What did we turn over to President-elect Trump in 2017? Iran was in compliance with the nuclear agreement. Our allies were united with the United States. There were no missile attacks on United States facilities. No ships were being detained or sabotaged in the Persian Gulf. There were no protesters breaching our embassy in Baghdad. Iraq welcomed our presence killing ISIS. And Iran would be unable to move toward a nuclear weapon without our knowing it through inspections authorized by the agreement.
None of our allies thought the work was over after the deal was struck. But we had laid a foundation of diplomacy from which other issues might be addressed. In 2016, we defused deep disagreements with Iran over prisoners and averted conflict when American sailors inadvertently entered Iranian waters and were detained by Iranian forces. We were working with allies to deepen sanctions on Iran for its involvement in Yemen, its transfer of weapons to Hezbollah and its actions in Syria, its human rights violations, its threats against Israel and its ballistic missile program.
The nuclear agreement would have been justified if it did nothing more than prevent Iran from building a bomb. But it also created opportunities for the United States to bring pressure on Iran on other issues. President Trump could have built on that, with the luxury of knowing that the urgent, immediate nuclear threat had been put back in the bottle.
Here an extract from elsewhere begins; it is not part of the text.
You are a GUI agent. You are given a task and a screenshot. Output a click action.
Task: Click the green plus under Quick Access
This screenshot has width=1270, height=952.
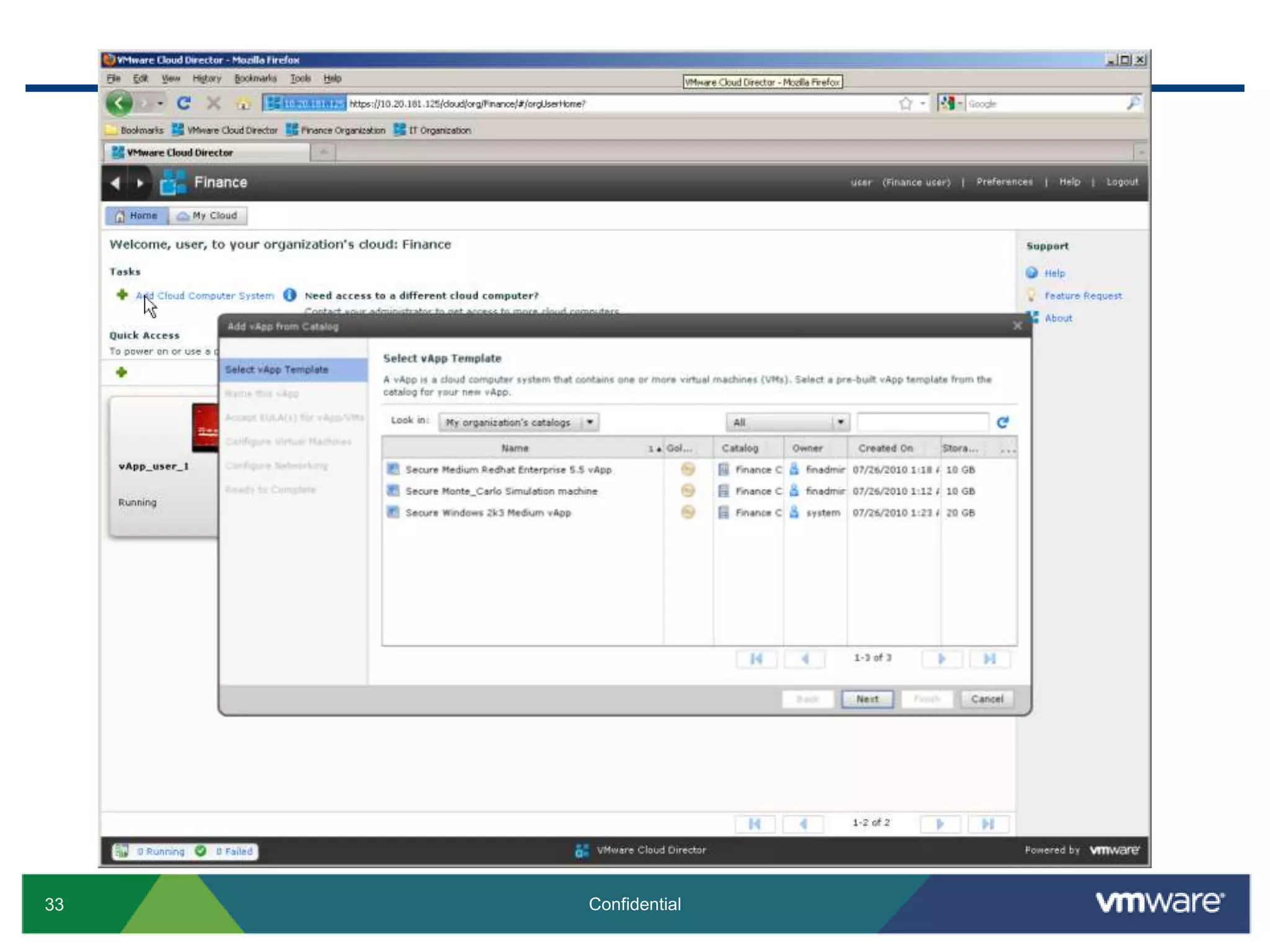[122, 372]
We know what Mr. Trump did instead. He put his disdain for anything done by the last administration ahead of his duty to keep the country safe. He alienated our allies. He recklessly rushed ahead without any strategy. We have been left with an incoherent Iran and Iraq policy that has made the region more dangerous and put Americans at greater risk.
After the president ignored Rex Tillerson and James Mattis, his first secretaries of state and defense, who argued that we should stay within the agreement, he found a new secretary of state, Mike Pompeo, who tweets video of Iraqis celebrating the killing of General Suleimani — eerily reminiscent of 2003, when Iraqis were spotted celebrating the overthrow of Saddam Hussein. It was fantasy then and it is fantasy now to believe this bodes well for our relations with Iraq, as Parliament’s vote on American forces underscores.